The problem
Most prompt engineering today happens in a Notion doc and a hope. People paste prompts into ChatGPT, eyeball the output, tweak something, and call it done. There's no version control, no test set, no measurement, no way to know whether a change made things better or just different.
I wanted to build the workbench that prompt engineers actually need. Not another playground, not another LLM wrapper, but a real tool with the kind of feedback loops you'd expect from a software engineering environment.
The C.R.E.A.T.E. framework
The optimiser is the heart of the platform. It runs a four-phase flow: input, clarification, optimisation, output. You provide a starting prompt or speak it in via Whisper. The system asks clarifying questions if your intent is ambiguous. Then the Auto-Optimiser runs the prompt against a CSV test set you provide and iterates until the metrics improve, or until it confirms it can't.
The Auto-Optimiser only works if it has something to measure against. So the workflow forces you to define success before you start iterating. That's the same principle as test-driven development, applied to prompts.
Certification, with anti-cheat
Four progressive levels, L1 to L4. Each unlocks a deeper part of the platform: L1 gets you basic access, L4 unlocks the sandbox where you can run agents against real models.
Exam questions are generated server-side per session, and each session is hashed so the same questions don't render twice for the same user. Certificates are publicly verifiable, which means employers and clients can actually trust them. The whole thing exists because prompt engineering is becoming a real skill, and the industry needs a way to vouch for that.
Agent Foundry
A visual no-code builder for autonomous ReAct-loop agents. Drag-and-drop nodes, typed pipelines, full observability with P50, P95, and P99 latency traces baked in from the start.
Agent systems break in subtle ways. A tool returns a slightly different schema, an LLM hallucinates a key name, and three hops downstream the whole loop fails silently. End-to-end type safety means the compiler catches contract drift before runtime does.
AI Council and Benchmarks
Run a prompt against multiple models in parallel and compare the outputs side by side. Add consensus scoring on top, where the models grade each other's responses. Add LLM-judge benchmarking across 12 standardised tasks, and you've got a full evaluation suite that doesn't depend on any one model being right.
Marketplace and Seasons
The social layer. An AI-moderated prompt marketplace where creators can list and sell their work. Competitive seasons with live leaderboards. Weekly challenges.
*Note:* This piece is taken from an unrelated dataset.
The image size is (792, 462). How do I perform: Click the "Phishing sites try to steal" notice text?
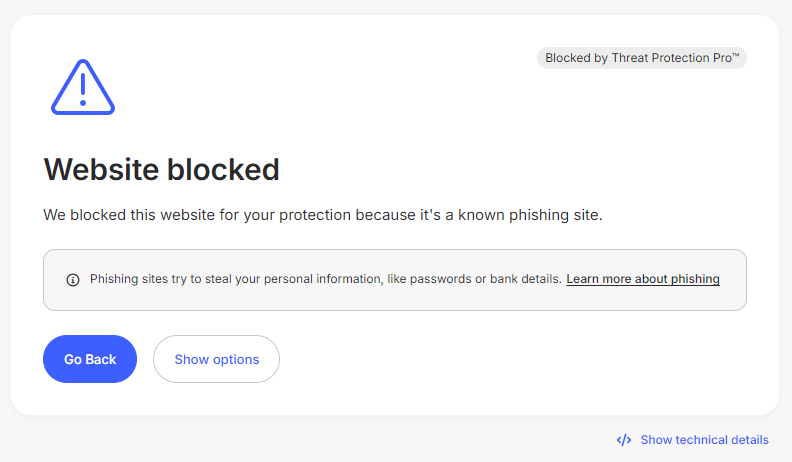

Peer-review teams for quality control. Creator monetisation tiers that pay out based on usage, not just downloads.
This is the part that turns Prompt Architect from a tool into a community.
The type-safety thesis
Most of the platform's reliability comes from one architectural commitment: end-to-end type safety via tRPC 11 and Drizzle ORM. The API contract is checked by the TypeScript compiler at every boundary, from database to client. There's no place in the stack where the schema can drift without something flagging it.
For a system with 35+ features that all need to interoperate, this isn't a nice-to-have. It's the only way I could ship something this large solo and still trust it.
Where it's going
Prompt Architect is in active development. The core platform is stable. The marketplace and seasons are the current focus. Public launch is when the social layer is complete enough that early creators have something worth participating in.